• INSTRUCTIONS TO FOLLOW:
Only what runs from the line with "This screenshot has height=576, width=1024." to the end of the data should appear in the answer, exactly as written and without pictures.
━━━━━ INFORMATION GIVEN
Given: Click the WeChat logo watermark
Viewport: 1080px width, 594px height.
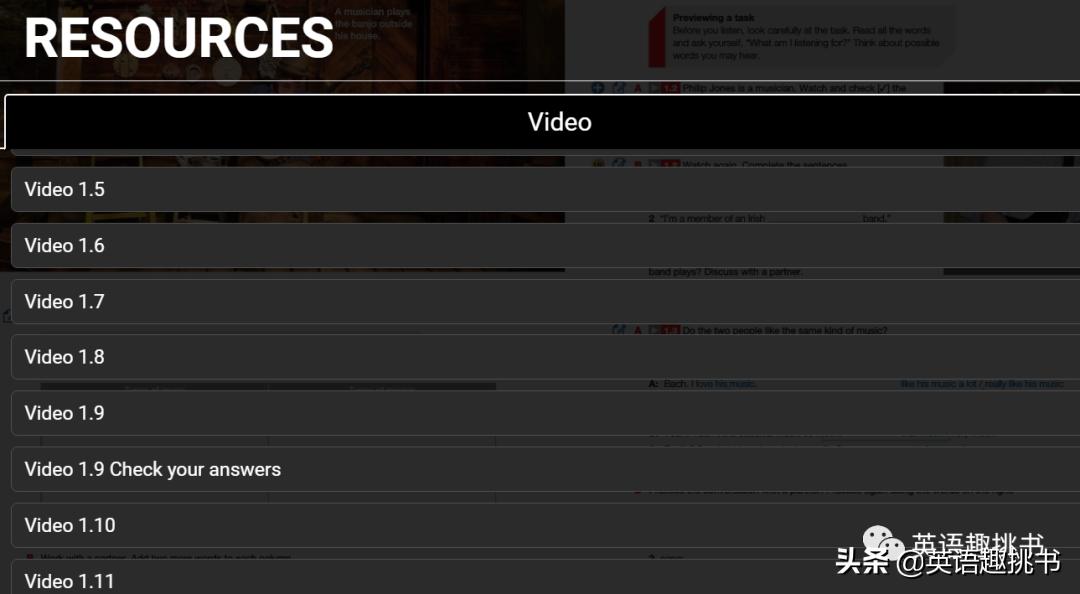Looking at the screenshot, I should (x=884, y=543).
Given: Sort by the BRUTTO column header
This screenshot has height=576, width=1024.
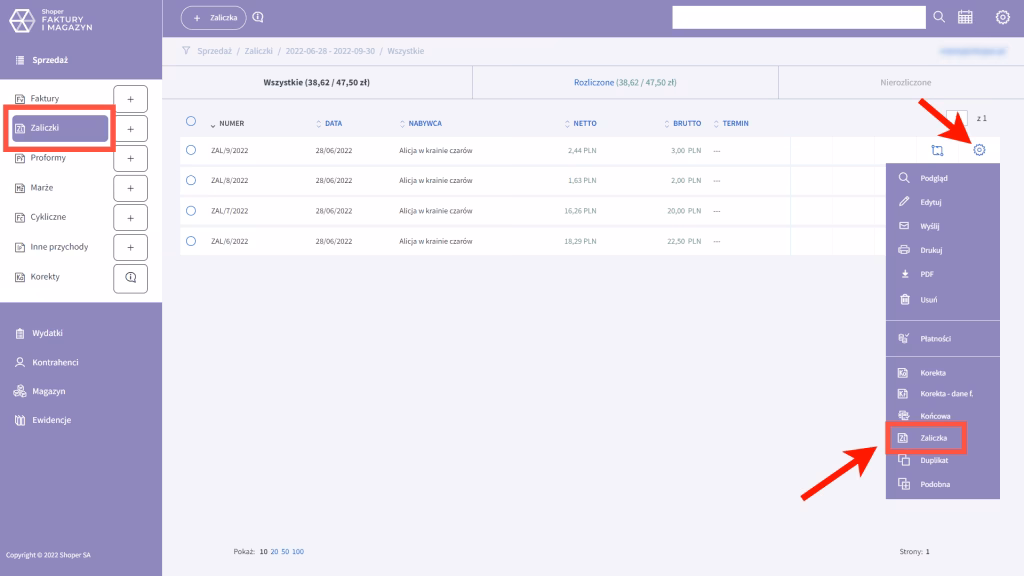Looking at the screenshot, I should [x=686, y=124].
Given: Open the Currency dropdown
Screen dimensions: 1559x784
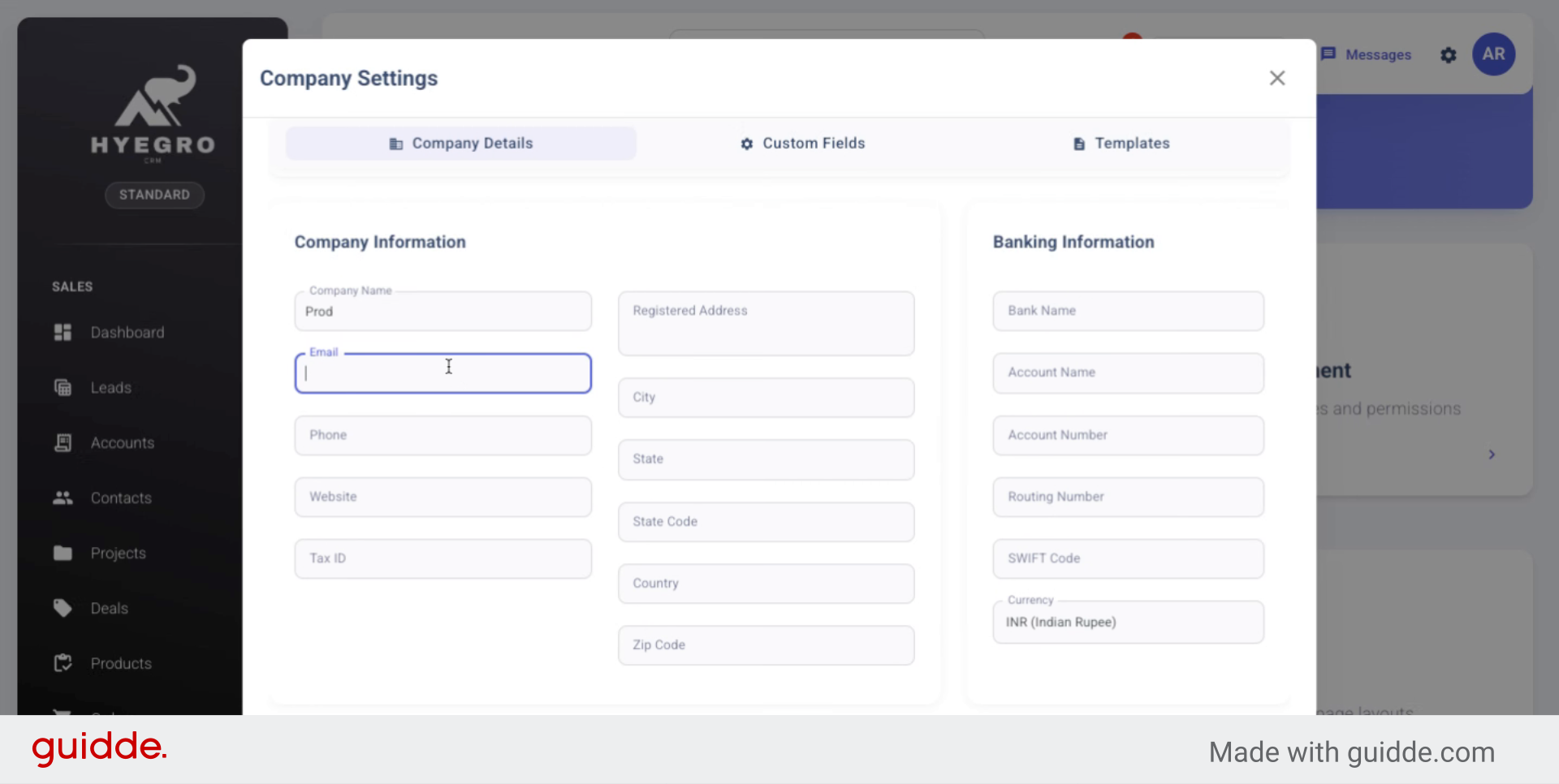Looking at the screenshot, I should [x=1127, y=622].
━━━━━━━━━━
• YOUR SOLUTION:
This screenshot has height=576, width=1024.
Looking at the screenshot, I should [x=686, y=124].
Given: Open the Currency dropdown
Screen dimensions: 1559x784
Looking at the screenshot, I should [x=1127, y=622].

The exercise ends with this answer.